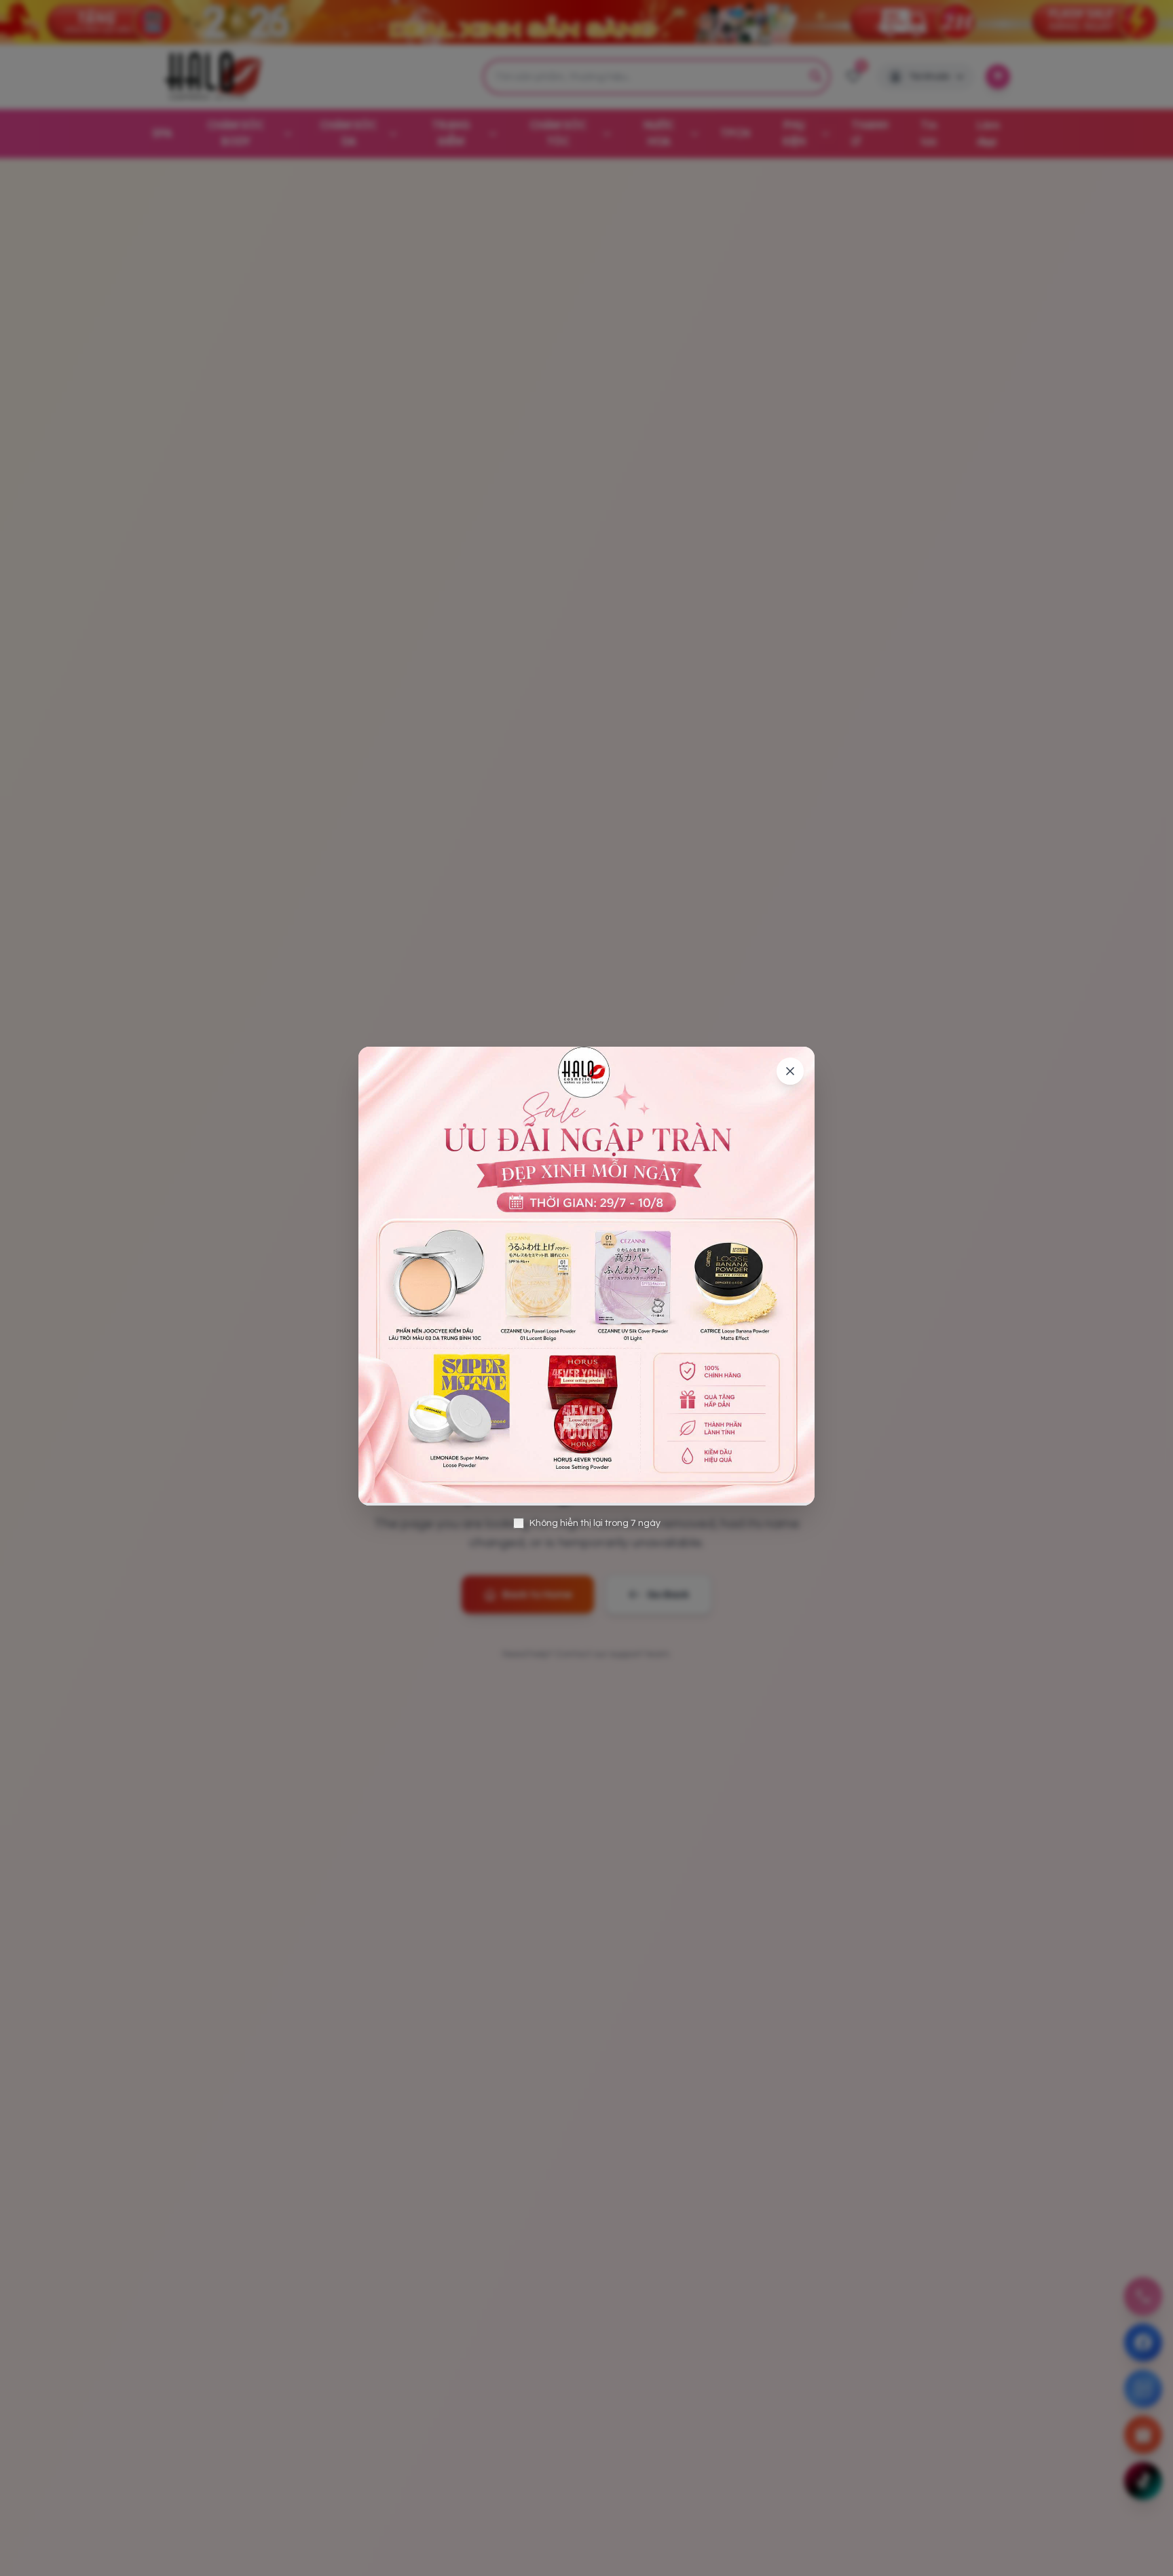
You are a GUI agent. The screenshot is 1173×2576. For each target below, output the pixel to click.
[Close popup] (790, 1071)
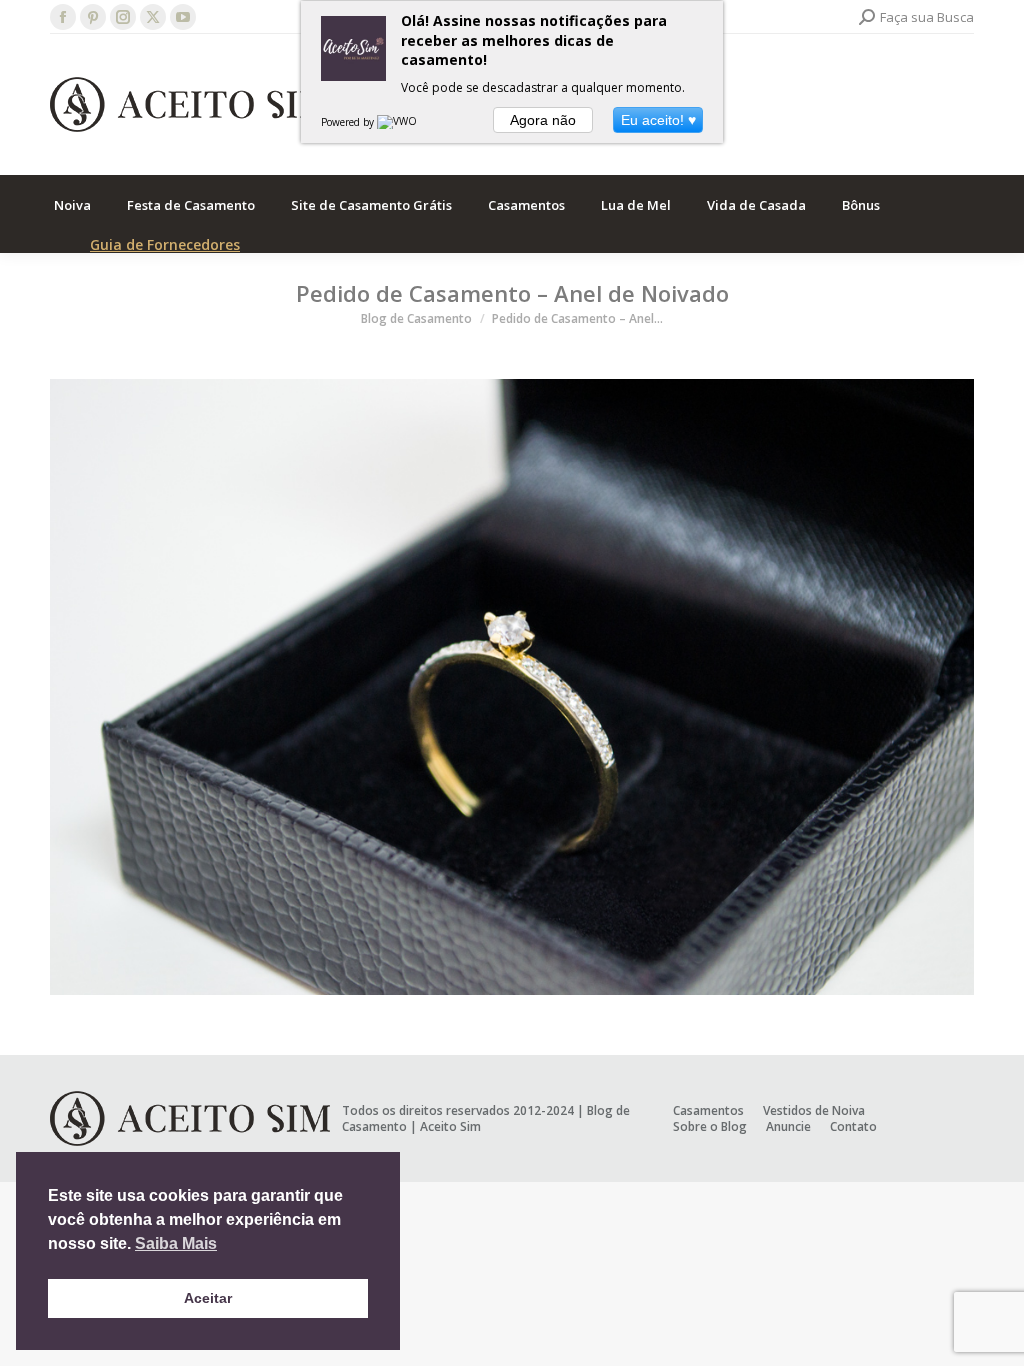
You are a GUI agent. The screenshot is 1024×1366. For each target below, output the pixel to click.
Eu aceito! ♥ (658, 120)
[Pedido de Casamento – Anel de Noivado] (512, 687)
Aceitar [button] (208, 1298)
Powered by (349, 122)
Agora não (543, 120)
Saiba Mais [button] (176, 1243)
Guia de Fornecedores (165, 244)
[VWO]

★ ★ ★

Exercise description:
From the line containing "Agora não (543, 120)" down to the final line of the records above, copy everything exactly and include nothing else.

Output:
Agora não (543, 120)
Saiba Mais [button] (176, 1243)
Guia de Fornecedores (165, 244)
[VWO]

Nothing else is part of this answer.